Print the lines of the entries below from the one with "Enable AI mohini Consent testing toggle" through the final line, exactly as they appear. The pictures are not part of the copy.

[Stored items]
◇ ◇ ◇ ◇
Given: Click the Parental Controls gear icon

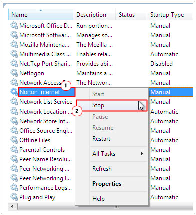Looking at the screenshot, I should click(x=14, y=150).
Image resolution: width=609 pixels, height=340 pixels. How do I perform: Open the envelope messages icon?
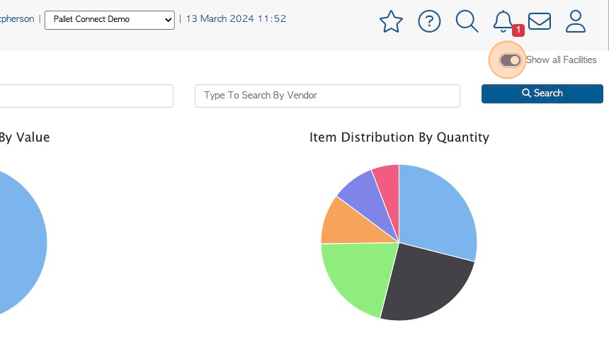coord(540,21)
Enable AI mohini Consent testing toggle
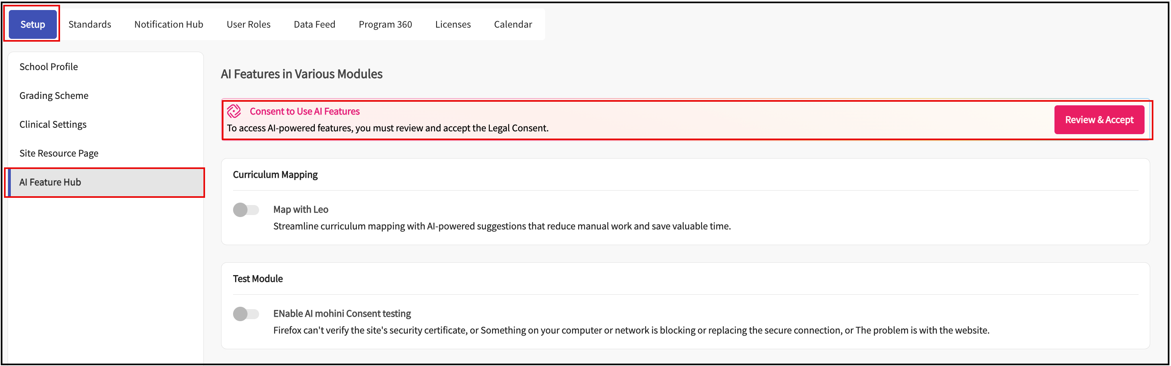Image resolution: width=1171 pixels, height=366 pixels. [246, 314]
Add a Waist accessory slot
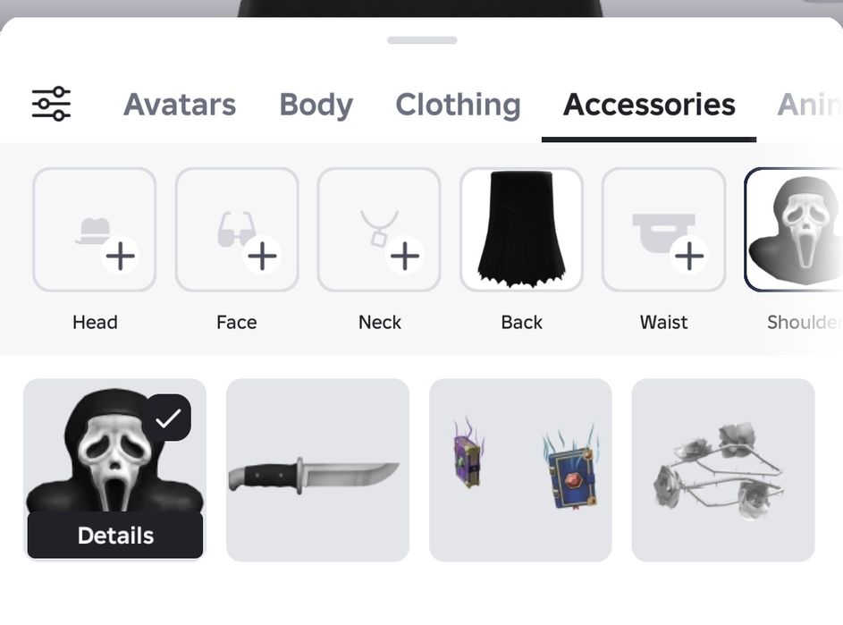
◇ ◇ ◇ ◇
- _RESPONSE TO THE EXERCISE_
Enable AI mohini Consent testing toggle
Image resolution: width=1171 pixels, height=366 pixels. [246, 314]
Add a Waist accessory slot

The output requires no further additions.